--- Start of Data shown ---

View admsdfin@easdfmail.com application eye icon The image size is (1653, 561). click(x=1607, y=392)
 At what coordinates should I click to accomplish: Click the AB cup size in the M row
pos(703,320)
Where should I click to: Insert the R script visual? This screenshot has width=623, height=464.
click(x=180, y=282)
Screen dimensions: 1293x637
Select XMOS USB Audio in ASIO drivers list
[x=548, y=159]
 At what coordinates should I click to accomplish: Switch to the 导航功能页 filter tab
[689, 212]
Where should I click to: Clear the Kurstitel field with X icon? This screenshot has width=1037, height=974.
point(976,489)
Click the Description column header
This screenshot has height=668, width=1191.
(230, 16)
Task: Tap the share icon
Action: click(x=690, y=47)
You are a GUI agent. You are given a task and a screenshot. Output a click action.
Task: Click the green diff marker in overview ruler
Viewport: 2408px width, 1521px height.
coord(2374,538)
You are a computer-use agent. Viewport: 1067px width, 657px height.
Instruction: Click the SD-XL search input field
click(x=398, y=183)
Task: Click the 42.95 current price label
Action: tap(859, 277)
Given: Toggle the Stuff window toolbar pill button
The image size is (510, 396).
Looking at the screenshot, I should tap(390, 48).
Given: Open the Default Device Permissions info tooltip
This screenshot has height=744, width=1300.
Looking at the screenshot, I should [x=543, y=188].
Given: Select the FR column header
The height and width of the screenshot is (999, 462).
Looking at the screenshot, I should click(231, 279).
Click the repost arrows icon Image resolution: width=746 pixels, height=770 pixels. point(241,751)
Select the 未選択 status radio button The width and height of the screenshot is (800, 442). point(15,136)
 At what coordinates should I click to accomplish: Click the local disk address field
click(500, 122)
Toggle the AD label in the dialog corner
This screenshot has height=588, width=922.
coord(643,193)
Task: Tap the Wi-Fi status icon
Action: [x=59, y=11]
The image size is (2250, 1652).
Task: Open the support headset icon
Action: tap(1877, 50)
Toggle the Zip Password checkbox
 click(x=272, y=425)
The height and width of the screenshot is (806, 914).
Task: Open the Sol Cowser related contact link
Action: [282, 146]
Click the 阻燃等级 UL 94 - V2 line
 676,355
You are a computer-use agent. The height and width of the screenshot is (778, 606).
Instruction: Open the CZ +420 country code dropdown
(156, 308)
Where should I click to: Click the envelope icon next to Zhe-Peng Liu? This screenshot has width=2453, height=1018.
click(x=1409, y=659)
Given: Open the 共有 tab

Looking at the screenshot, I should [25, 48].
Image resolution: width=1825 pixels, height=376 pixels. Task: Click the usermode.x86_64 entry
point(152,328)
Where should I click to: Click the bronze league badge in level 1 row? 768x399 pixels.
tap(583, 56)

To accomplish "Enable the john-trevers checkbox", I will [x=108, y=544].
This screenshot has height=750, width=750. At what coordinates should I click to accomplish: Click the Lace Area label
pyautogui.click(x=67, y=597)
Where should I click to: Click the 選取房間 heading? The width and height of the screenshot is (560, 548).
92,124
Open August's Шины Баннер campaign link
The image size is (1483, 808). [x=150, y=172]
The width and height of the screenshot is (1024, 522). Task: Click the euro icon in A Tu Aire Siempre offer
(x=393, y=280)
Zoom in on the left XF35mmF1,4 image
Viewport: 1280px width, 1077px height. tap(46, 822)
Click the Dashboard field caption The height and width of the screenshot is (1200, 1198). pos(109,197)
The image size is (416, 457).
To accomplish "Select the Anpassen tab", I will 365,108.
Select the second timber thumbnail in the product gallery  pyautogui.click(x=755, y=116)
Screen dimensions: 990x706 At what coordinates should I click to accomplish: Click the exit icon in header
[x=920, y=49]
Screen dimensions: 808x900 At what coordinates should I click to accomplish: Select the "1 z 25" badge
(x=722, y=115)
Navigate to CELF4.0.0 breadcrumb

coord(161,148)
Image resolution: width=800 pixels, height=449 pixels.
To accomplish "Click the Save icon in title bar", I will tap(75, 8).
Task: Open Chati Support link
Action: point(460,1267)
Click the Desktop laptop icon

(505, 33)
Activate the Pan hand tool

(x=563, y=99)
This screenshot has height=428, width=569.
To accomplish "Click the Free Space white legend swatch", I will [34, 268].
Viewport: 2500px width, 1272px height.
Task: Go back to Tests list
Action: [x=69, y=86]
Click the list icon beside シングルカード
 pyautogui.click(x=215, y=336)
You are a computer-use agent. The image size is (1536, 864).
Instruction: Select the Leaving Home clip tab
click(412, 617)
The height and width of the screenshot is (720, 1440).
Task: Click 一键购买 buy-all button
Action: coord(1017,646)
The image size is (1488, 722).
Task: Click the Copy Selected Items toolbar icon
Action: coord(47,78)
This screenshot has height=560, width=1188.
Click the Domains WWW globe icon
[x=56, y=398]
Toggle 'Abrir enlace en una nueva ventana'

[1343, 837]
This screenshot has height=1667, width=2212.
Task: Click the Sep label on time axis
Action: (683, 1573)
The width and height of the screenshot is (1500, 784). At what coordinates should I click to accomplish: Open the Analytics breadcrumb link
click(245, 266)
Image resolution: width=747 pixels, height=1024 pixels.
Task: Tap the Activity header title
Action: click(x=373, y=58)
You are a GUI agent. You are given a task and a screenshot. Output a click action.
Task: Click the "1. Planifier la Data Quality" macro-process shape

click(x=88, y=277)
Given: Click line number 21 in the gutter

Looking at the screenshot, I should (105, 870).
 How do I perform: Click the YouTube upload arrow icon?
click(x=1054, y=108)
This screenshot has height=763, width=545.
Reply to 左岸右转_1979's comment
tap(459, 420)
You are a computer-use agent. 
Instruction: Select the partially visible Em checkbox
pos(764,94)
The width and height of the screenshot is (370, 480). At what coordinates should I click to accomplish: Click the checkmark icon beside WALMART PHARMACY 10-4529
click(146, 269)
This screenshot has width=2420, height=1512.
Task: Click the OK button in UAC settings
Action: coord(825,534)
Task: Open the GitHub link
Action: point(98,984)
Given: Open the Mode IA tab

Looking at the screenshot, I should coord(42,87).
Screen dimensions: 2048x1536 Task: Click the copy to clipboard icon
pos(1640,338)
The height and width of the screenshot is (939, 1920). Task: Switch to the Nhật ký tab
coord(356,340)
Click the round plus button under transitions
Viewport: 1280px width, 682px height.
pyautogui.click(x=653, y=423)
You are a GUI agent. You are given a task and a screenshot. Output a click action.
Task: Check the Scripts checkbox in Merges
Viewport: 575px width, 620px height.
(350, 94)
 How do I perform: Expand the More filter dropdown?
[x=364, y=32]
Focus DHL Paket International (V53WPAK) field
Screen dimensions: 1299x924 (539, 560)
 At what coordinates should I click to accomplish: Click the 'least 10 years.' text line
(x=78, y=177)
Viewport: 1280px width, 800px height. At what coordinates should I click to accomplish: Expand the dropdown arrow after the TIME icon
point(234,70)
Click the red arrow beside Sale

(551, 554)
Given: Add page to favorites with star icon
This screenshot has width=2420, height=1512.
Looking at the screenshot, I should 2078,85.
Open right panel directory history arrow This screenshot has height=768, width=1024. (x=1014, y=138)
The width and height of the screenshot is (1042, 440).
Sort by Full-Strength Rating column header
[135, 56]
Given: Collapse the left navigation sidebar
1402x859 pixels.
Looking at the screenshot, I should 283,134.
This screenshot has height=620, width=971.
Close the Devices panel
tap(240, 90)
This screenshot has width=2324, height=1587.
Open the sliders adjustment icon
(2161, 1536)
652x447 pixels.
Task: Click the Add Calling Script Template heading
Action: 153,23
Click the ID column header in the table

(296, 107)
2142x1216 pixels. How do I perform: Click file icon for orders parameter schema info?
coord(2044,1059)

--- End of Data shown ---

**Short task**
Please rewrite the items in the block above, starting with the line that contains "You are a computer-use agent. The height" and going on through the line that contains "click(x=1409, y=659)", with the requests kept in. Shift every coordinate in the answers by -110.

**Reply**
You are a computer-use agent. The height and width of the screenshot is (778, 606).
Instruction: Open the CZ +420 country code dropdown
(46, 198)
Where should I click to: Click the envelope icon next to Zhe-Peng Liu? This screenshot has width=2453, height=1018.
click(x=1299, y=549)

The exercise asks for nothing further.